- Records for this exercise
*** Begin section ***

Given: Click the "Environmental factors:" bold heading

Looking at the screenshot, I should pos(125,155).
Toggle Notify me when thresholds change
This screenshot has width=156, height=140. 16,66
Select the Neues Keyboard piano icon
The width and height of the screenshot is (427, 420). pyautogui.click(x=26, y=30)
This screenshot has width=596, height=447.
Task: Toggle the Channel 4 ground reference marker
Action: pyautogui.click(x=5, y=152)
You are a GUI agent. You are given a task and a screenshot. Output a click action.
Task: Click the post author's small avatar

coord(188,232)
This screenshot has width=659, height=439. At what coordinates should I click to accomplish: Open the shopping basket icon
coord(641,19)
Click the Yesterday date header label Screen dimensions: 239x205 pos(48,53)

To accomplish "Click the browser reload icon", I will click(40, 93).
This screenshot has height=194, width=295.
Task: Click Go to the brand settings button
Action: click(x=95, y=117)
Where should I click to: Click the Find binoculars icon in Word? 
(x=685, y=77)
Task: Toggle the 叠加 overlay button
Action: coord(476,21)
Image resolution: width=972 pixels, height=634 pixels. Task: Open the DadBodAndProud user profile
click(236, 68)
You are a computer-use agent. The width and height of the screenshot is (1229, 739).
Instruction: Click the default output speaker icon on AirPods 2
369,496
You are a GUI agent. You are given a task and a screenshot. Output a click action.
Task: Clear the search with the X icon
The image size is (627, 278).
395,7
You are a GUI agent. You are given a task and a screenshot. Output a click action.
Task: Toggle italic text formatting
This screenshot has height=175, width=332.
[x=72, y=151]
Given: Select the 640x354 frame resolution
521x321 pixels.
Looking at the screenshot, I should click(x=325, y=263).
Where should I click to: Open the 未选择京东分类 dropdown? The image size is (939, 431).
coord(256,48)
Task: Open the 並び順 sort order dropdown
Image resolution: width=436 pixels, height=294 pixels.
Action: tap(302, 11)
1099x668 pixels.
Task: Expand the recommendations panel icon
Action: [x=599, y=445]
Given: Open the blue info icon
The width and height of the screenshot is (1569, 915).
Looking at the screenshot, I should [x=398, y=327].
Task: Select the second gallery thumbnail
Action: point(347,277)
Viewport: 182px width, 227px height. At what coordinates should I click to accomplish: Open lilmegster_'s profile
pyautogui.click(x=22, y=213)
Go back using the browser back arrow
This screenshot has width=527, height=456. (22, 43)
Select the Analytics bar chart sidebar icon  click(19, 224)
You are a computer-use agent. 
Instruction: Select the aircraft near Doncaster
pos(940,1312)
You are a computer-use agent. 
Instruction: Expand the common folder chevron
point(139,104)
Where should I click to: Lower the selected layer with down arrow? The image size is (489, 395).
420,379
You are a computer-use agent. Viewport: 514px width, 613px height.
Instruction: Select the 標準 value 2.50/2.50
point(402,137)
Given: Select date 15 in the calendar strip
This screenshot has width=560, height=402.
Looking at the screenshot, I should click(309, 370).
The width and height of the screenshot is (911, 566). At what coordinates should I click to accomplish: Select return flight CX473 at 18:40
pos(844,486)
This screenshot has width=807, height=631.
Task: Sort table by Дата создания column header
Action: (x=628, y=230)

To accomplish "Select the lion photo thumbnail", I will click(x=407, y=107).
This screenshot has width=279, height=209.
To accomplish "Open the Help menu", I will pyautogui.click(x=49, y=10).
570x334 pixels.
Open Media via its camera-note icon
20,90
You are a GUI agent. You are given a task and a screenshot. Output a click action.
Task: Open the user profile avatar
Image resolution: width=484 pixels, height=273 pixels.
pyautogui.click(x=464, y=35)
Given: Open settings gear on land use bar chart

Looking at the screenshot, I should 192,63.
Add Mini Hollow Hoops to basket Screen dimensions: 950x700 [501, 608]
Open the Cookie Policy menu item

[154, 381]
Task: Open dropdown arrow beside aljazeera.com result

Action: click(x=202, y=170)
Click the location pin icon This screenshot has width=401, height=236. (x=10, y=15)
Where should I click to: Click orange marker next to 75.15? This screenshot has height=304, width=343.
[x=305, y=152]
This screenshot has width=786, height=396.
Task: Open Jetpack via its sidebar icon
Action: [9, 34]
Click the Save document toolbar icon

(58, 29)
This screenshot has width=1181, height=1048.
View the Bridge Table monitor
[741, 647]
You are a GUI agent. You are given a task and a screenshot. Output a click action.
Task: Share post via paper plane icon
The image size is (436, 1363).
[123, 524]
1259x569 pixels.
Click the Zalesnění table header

*** End section ***

Repeat each line, unchanged, from the line that contains "Task: Open the user profile avatar" to the end of the listing above.

Task: Open the user profile avatar
Image resolution: width=484 pixels, height=273 pixels.
pyautogui.click(x=464, y=35)
Given: Open settings gear on land use bar chart

Looking at the screenshot, I should 192,63.
Add Mini Hollow Hoops to basket Screen dimensions: 950x700 [501, 608]
Open the Cookie Policy menu item

[154, 381]
Task: Open dropdown arrow beside aljazeera.com result

Action: click(x=202, y=170)
Click the location pin icon This screenshot has width=401, height=236. (x=10, y=15)
Where should I click to: Click orange marker next to 75.15? This screenshot has height=304, width=343.
[x=305, y=152]
This screenshot has width=786, height=396.
Task: Open Jetpack via its sidebar icon
Action: [9, 34]
Click the Save document toolbar icon

(58, 29)
This screenshot has width=1181, height=1048.
View the Bridge Table monitor
[741, 647]
You are a GUI agent. You are given a task and a screenshot. Output a click action.
Task: Share post via paper plane icon
The image size is (436, 1363).
[123, 524]
1259x569 pixels.
Click the Zalesnění table header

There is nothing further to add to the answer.